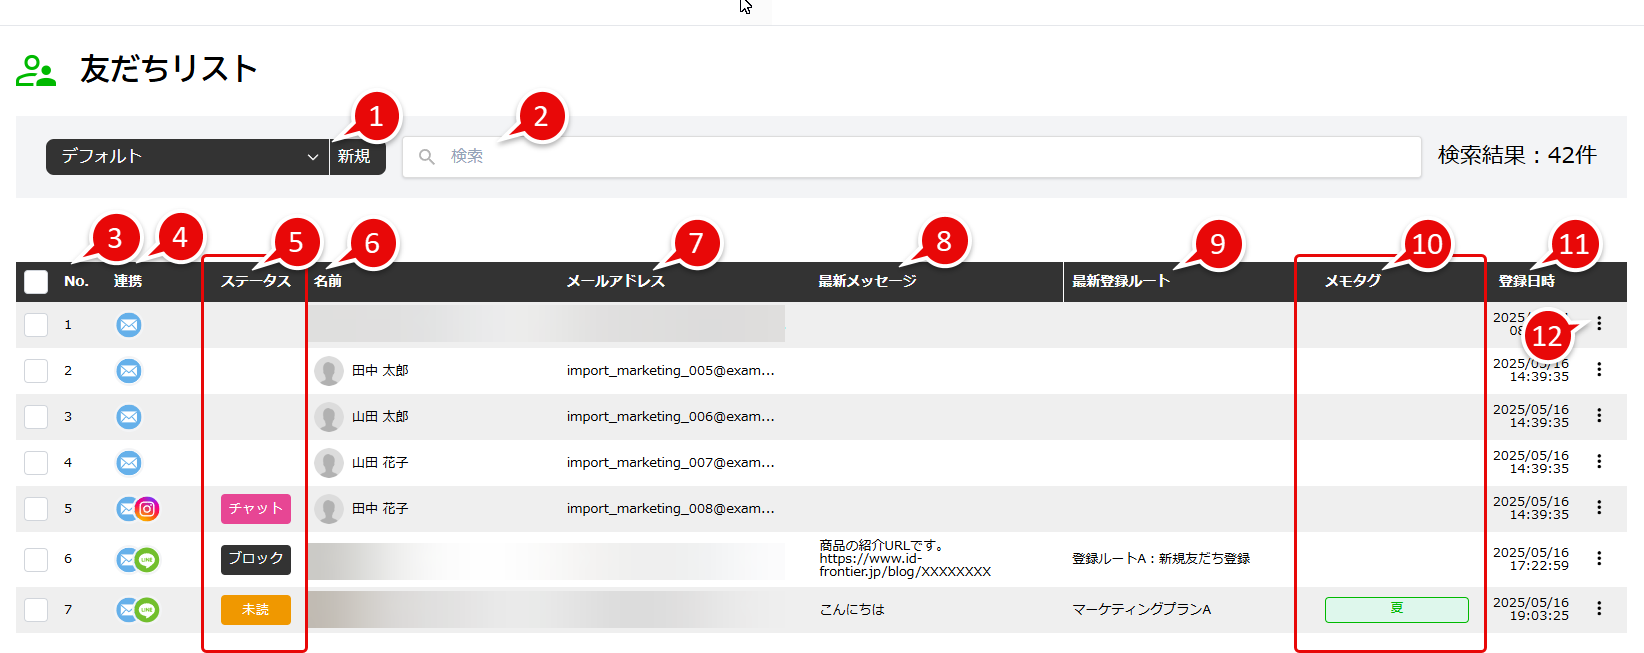Click the magnifier icon in search box
The image size is (1644, 653).
tap(427, 157)
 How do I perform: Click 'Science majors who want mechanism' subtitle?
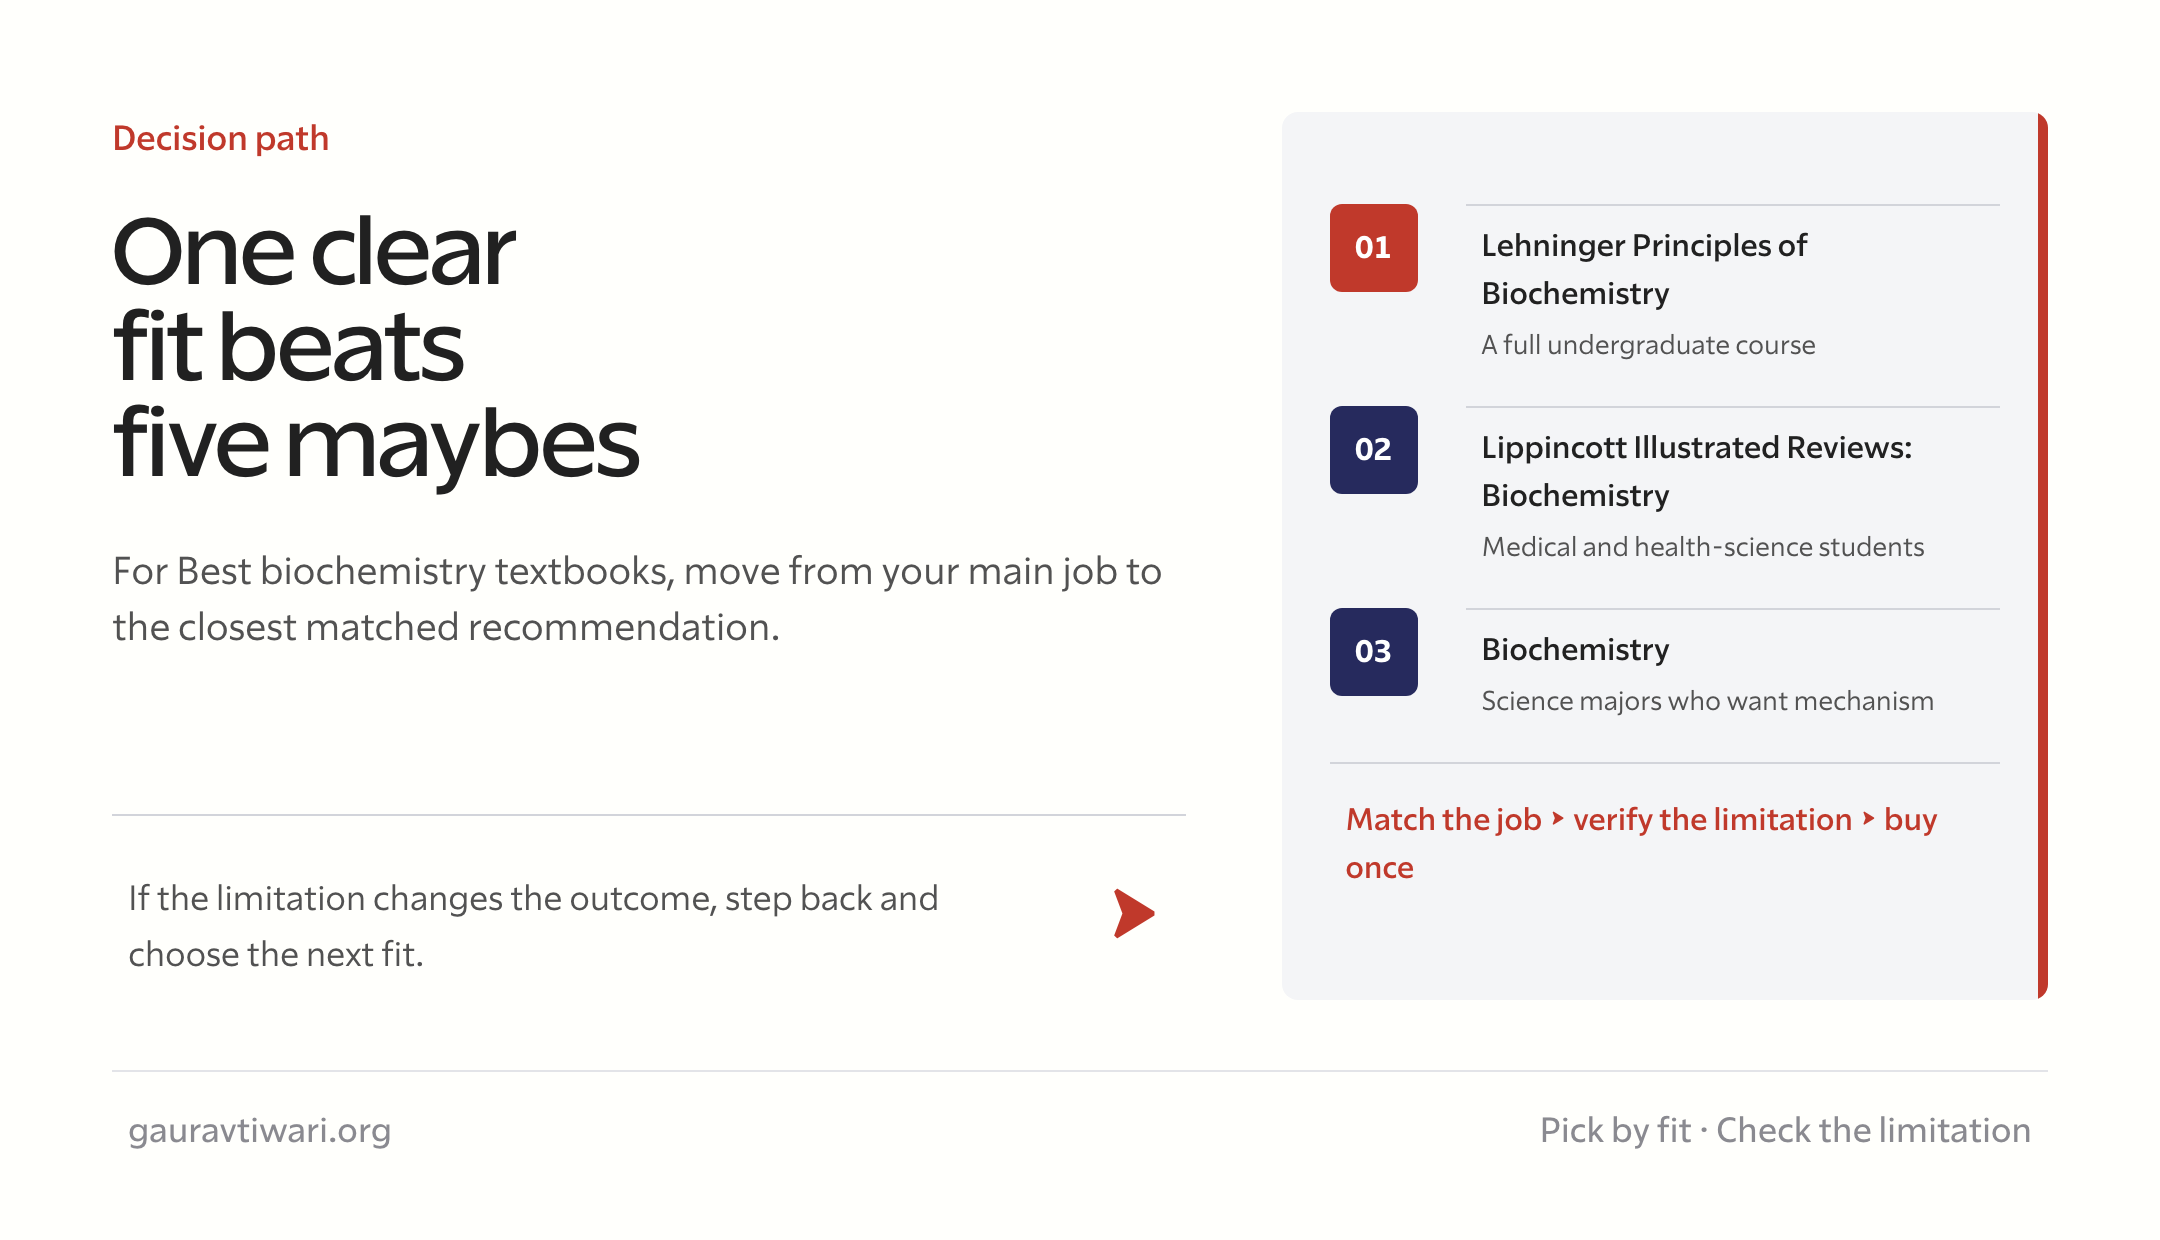tap(1707, 701)
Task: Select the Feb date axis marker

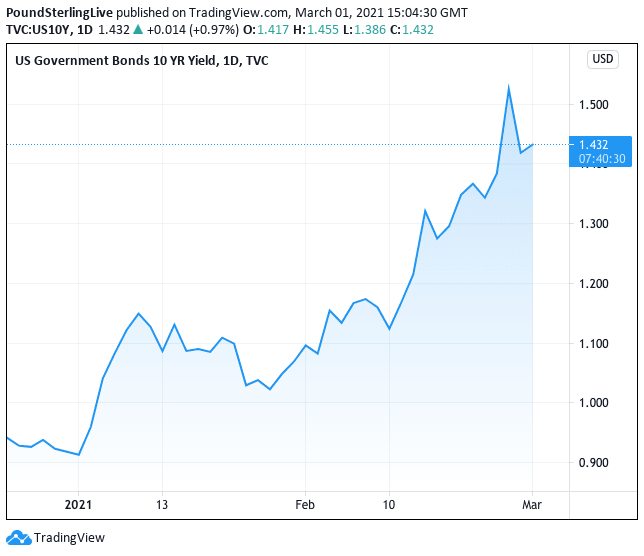Action: click(303, 504)
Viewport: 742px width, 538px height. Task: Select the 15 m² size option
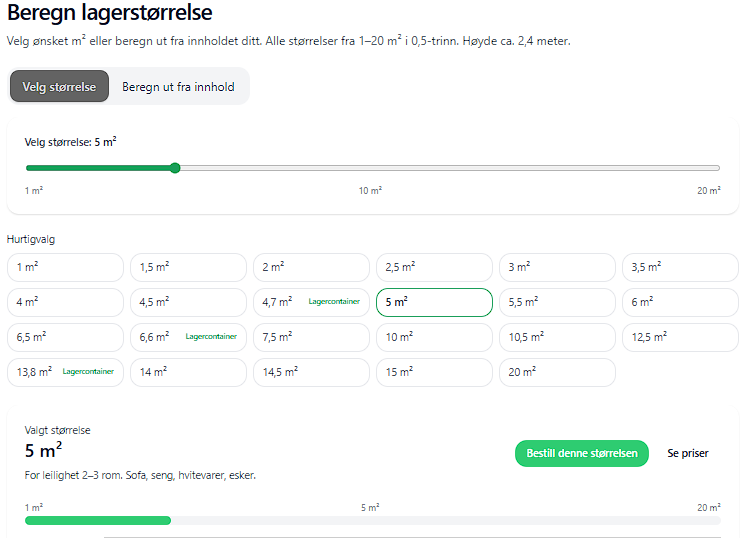click(x=434, y=372)
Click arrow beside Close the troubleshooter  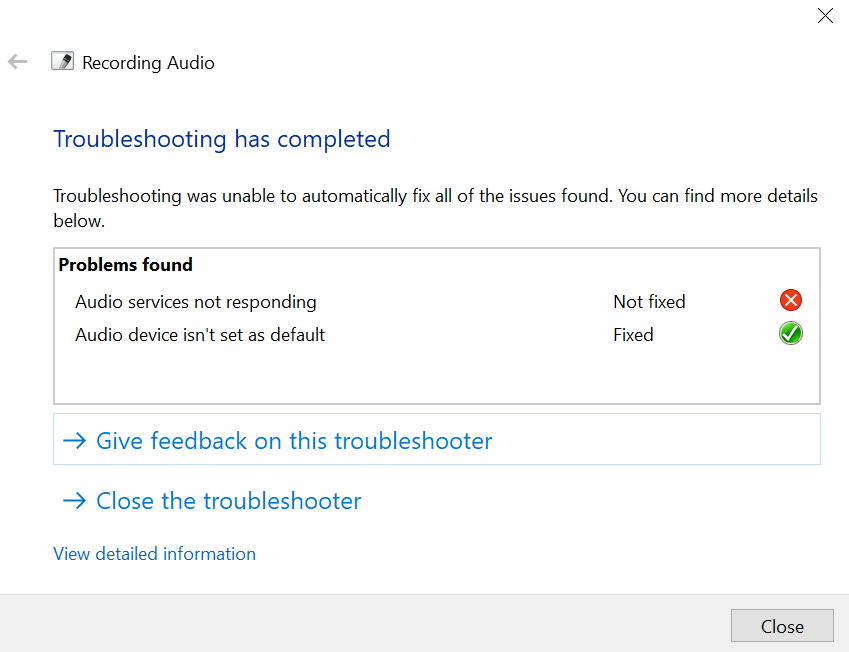pyautogui.click(x=75, y=501)
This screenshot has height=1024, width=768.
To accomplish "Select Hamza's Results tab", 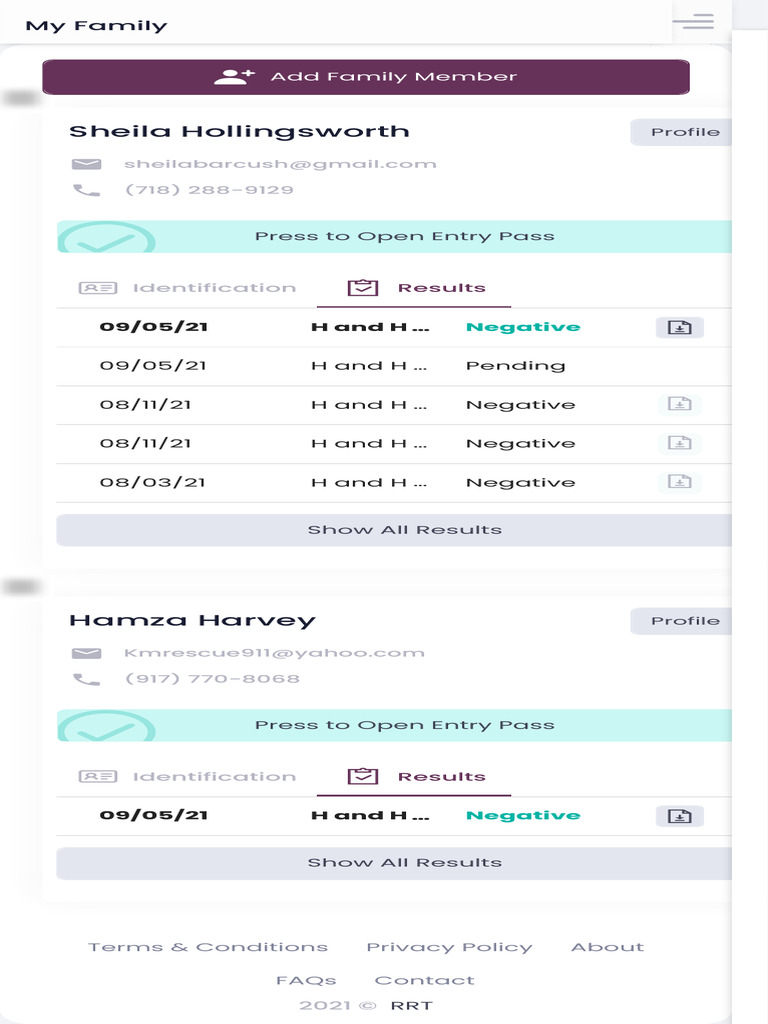I will point(416,777).
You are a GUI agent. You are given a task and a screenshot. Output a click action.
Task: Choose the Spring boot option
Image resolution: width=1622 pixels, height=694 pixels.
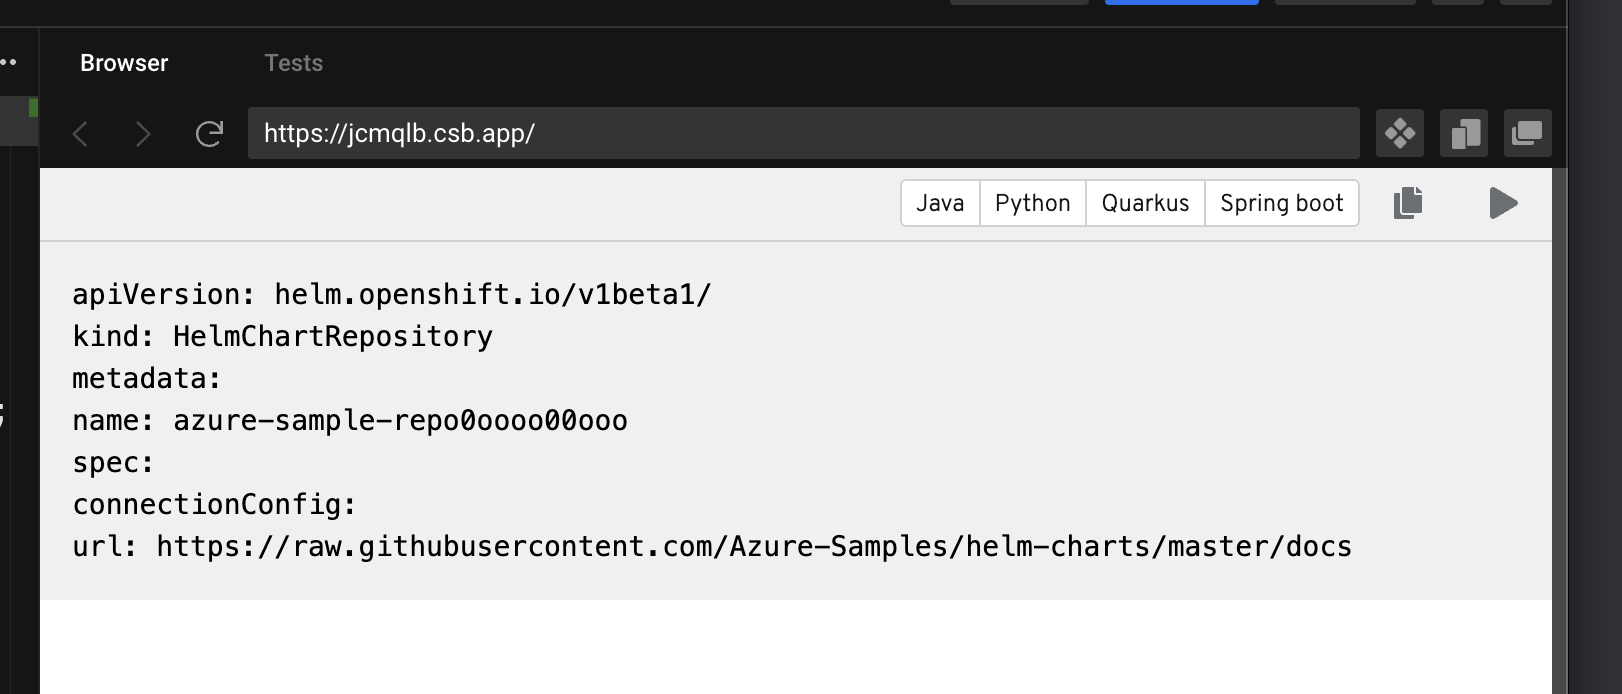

• What is being asked:
Locate and copy each line in the data above that includes the word "screenshot".

• Exercise output:
This screenshot has height=1024, width=768.
You are a GUI agent. You are given a task and a screenshot. Output a click action.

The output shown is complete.